By adapting American sculptor Claes Oldenburg’s “I Am for an Art…” into a pre-meal prayer, Rosefeldt turns its ardent embracing of all forms into a joke. Bespectacled and reverent, Blanchett prays, “I am for art that is put on and taken off like pants, which develops holes like socks, which is eaten like a piece of pie, or abandoned with great contempt like a piece of shit.” And the towheaded boys playing her sons giggle unchecked as their mother uses a dirty word in prayer. Similarly, the eyerolls of her bored husband mock the length of Oldenburg’s manifesto, and undercut its earnestness and vulnerability, even as it’s chopped dramatically to a more manageable bite-size version.

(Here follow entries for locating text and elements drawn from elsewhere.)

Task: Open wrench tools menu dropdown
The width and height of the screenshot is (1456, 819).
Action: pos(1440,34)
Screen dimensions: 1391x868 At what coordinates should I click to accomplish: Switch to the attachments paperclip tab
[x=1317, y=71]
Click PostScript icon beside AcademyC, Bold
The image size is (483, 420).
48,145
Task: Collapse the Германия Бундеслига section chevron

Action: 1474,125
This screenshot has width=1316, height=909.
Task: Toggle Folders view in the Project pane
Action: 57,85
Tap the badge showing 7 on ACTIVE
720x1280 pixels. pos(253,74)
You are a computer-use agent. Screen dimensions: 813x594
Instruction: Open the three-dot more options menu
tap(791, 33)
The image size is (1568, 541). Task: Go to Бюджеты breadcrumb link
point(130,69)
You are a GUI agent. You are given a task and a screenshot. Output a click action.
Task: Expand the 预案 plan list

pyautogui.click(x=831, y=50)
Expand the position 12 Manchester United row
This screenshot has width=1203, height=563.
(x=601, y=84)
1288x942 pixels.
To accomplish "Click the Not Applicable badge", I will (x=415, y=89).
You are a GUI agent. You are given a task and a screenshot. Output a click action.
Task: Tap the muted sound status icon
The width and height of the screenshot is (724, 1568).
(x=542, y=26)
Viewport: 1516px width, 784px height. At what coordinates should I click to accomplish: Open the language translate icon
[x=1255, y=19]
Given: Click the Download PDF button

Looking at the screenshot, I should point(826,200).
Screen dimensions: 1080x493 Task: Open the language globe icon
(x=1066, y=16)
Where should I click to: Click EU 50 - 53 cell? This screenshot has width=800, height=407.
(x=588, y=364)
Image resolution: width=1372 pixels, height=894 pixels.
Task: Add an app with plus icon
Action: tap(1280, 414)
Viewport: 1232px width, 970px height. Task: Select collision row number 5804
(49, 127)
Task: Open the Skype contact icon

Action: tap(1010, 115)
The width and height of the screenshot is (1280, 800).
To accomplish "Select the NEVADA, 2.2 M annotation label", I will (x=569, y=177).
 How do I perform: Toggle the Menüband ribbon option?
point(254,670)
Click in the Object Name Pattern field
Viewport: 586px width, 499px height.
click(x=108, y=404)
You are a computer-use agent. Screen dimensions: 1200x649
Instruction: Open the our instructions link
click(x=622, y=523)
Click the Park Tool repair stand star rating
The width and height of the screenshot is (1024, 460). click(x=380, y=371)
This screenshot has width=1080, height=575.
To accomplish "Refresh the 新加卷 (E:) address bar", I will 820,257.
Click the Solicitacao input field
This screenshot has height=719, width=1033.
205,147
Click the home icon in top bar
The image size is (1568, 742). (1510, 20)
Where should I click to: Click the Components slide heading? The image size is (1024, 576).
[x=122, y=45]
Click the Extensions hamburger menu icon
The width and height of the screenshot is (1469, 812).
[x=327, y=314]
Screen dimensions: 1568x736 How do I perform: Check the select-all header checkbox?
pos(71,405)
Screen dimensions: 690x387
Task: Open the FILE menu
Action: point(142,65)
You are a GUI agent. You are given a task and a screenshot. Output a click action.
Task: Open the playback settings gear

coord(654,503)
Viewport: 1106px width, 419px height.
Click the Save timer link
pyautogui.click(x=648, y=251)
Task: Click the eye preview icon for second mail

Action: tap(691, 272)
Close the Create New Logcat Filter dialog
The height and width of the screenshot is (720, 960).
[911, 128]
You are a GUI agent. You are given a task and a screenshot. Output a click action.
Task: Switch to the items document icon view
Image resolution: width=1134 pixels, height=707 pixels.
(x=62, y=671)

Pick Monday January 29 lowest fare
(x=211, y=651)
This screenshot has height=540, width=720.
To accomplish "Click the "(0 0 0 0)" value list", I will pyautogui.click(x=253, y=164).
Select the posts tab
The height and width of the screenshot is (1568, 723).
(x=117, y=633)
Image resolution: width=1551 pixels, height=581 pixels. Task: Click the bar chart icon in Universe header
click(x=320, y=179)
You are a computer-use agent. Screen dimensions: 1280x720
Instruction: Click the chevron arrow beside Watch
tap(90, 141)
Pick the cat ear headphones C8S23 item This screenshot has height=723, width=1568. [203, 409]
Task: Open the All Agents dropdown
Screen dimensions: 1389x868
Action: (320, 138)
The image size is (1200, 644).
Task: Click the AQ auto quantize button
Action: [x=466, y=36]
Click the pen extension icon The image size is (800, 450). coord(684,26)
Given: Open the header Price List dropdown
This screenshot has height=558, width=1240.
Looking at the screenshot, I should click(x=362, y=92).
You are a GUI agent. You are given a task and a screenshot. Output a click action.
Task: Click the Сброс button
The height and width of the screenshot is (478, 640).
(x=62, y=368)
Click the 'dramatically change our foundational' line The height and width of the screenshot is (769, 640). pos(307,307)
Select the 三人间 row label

Similarly, the Dada Manifesto drew spurts of laughter from the movie’s audience as Blanchett’s widow—divinely cinched in a snug dress of mourning and matching netted veil—delivered it as if a vengeful threat against those who led her to this place of overlooking a dead loved one. Without context, these thoughtful discussions of life and art are cast to the wind to cause confusion and spark giggles. They are ripped from their intentions, insight, and wisdom and made just another monologue to be dressed up with swooning crane shots across decrepit modern ruins of abandoned factories, or schoolyards of children frolicking in slow-motion, having escaped the precise rules put forth by Dogme filmmakers about lighting, diegetic music, and directorial credit. And so these manifestos are treated like the ultimate erudite inside joke, sneered at even as they are facetiously admired.
It was only those manifestos I had read before that I could even catch onto as Rosefeldt pitches his project from one setting to the next, careening from a posh dinner party, to a humble blue-collar breakfast of beans on toast, to the strange sea creature-inspired dance number overseen by a Norma Desmond-looking choreographer. The words of these world-changing manifestos are lost amid the whir of industrial machinery, the derisive laughter of children, and the film’s experimental aesthetic that refuses to let audiences lock in. And so I am confused.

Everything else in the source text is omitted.